Weekend Reads:
- Violence will not help any cause, but remember, it is the state sowing the seeds of disorder with the Citizenship Act and the National Register of Citizens, writes Pratap Bhanu Mehta in the Indian Express.
- “As it turns out, the Citizenship Amendment Act is a mere skeleton, whose flesh and blood was left to be dictated by executive action. To decide the membership of a polity through mere executive action is a dangerous path to walk – and one that Indians must be alarmed by,” writes Malavika Prasad in the Hindu.
- It is not enough to look at Indian social faultlines through the binary of Hindu-Muslim issues, writes Suraj Yengde in the Indian Express, calling instead for an examination of caste.
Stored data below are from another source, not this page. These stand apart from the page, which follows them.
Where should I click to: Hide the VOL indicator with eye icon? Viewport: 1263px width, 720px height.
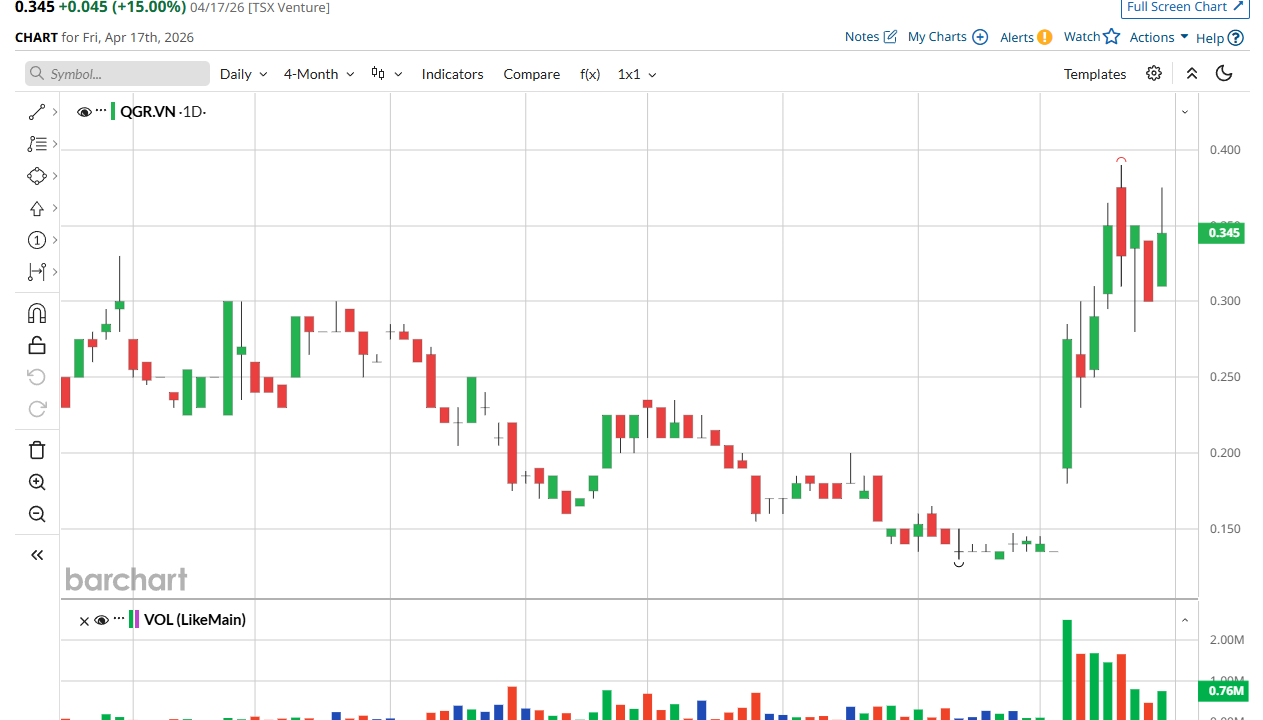(x=101, y=620)
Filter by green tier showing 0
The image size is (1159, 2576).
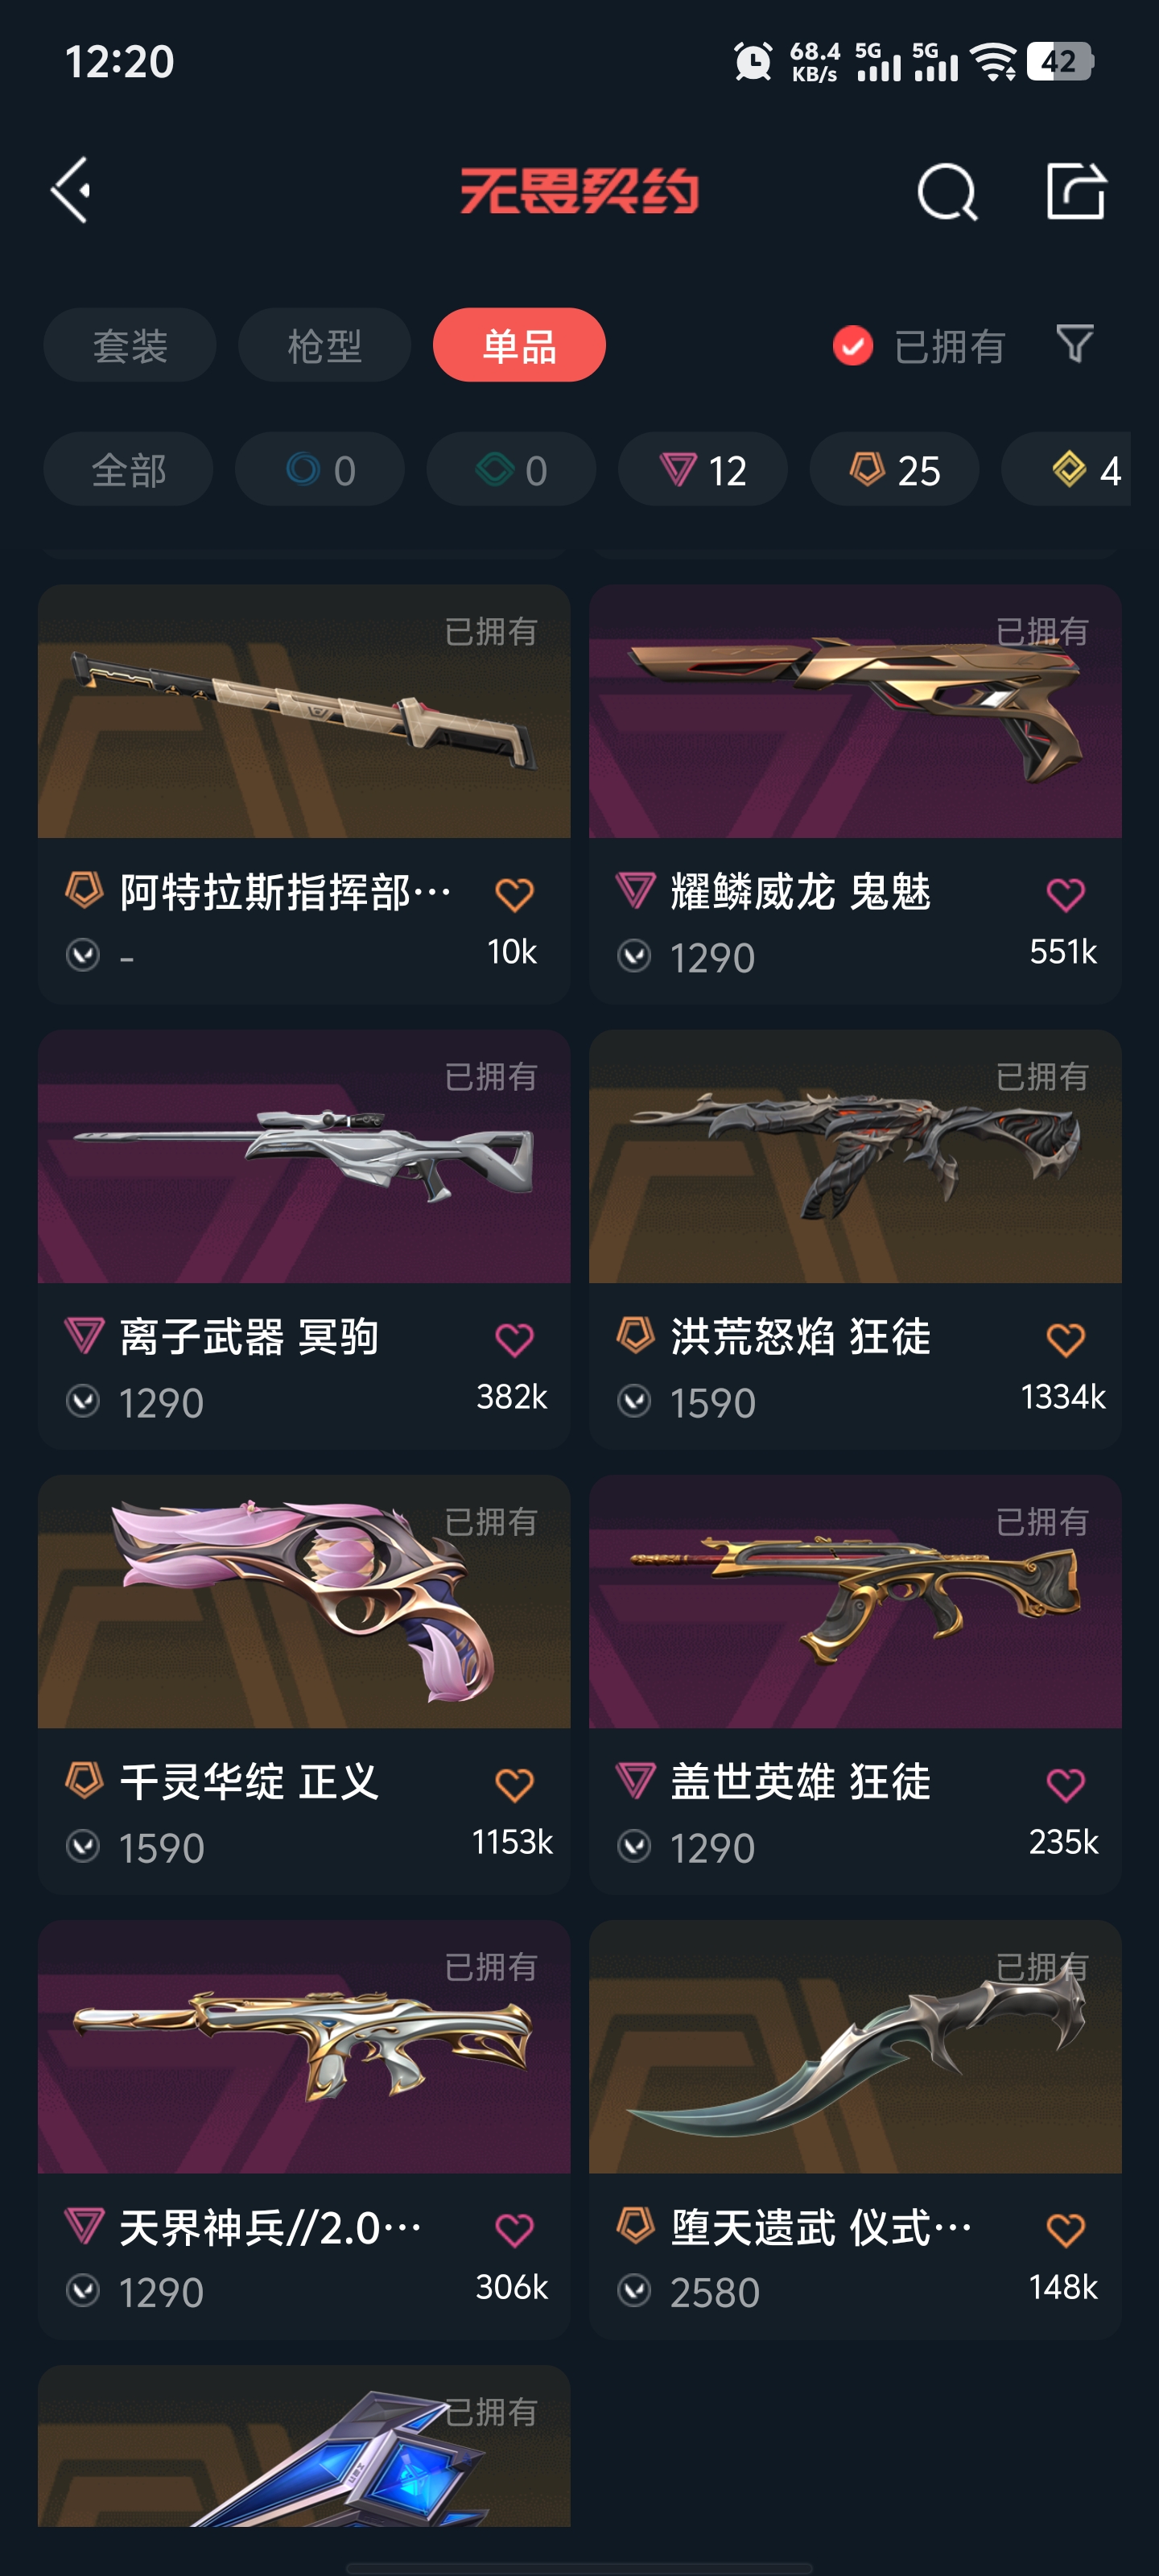click(x=511, y=469)
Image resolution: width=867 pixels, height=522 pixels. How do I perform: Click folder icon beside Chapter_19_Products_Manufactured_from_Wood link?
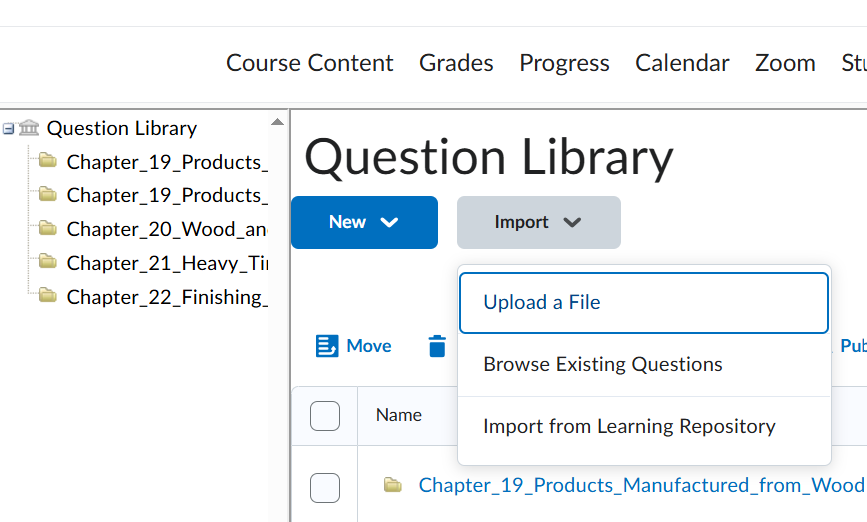point(393,485)
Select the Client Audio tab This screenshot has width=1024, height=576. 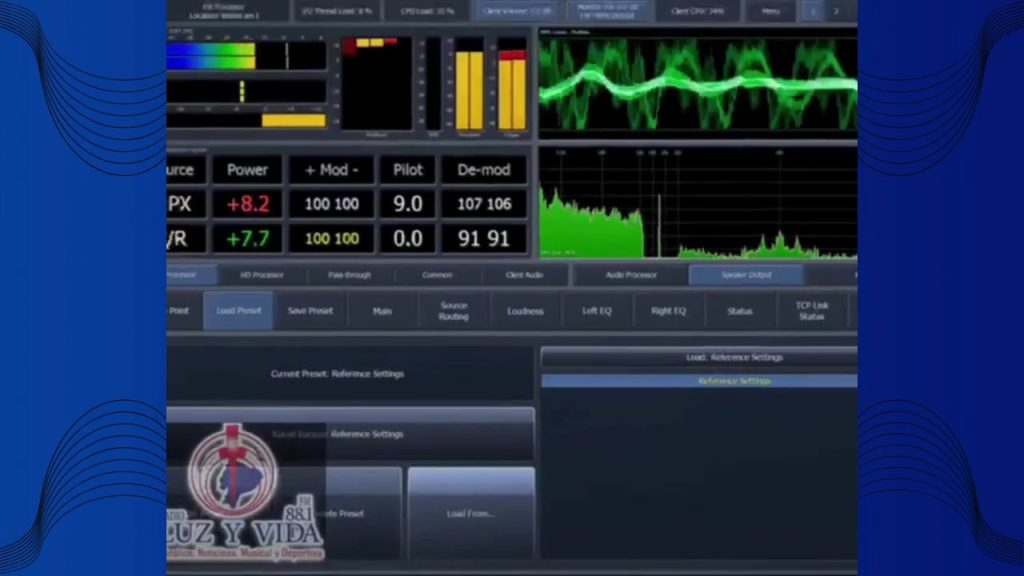[x=525, y=274]
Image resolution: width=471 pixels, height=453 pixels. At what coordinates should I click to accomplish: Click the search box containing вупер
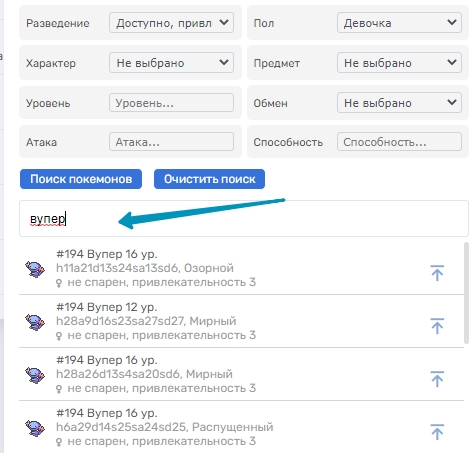[244, 219]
- “The same cop who threatened to put me in place, again asked me about the ‘Kashmiris’ and said he would tear out all my beard and thrash me if I didn’t answer his questions as per his liking.” The Hindu reporter Omar Rashid writes about how he was picked up, threatened and then released by Uttar Pradesh police.
- “This regime is classic Foucault,” writes Shiv Visvanathan in the Telegraph. “It dreams liberation and invents nightmare. It promises citizenship and transforms it into enclosure and Panopticon. It transforms the transparency of democracy into a surveillance State.”
- Even as the authorities turn violent against protesters turn out in force around the country, Mihir Sharma argues on NDTV.com that the agitation against the Citizenship Act has already been successful.
- “That episode in Pakistan did come to my mind yesterday after I tweeted. I have smashed stumps on the field in Pakistan and did the same off the field in that country, and my intent is being questioned in my own country?” cricket Irfan Pathan writes in the Indian Express about being trolled for his opinions.
- Muslims have always been told to remain silent in India, under the presumption that if they demand rights it will backfire. Shivam Vij writes in the Print on why that thinking has changed: “There’s a growing realisation that silence as a political strategy has not helped Indian Muslims prevent polarisation. Given that the BJP won over 50 per cent vote-share in many states in the Lok Sabha election, what is Muslim silence achieving other than its own dehumanisation?”
- “As students continue to protest against the CAA across university campuses and face the backlash from the state, what will be much harder to recover will be their sense of belonging to the institutions where they had felt safe to protest so far,” writes Natasha Badhwar in Mint.
- “The citizenship bill might still be blocked in the Indian Supreme Court, which begins hearings on it in January. But if it is not, all democratic nations need to speak out against a law, and a national policy, that is patently discriminatory and a threat to India’s democracy,” writes the New York Times editorial board.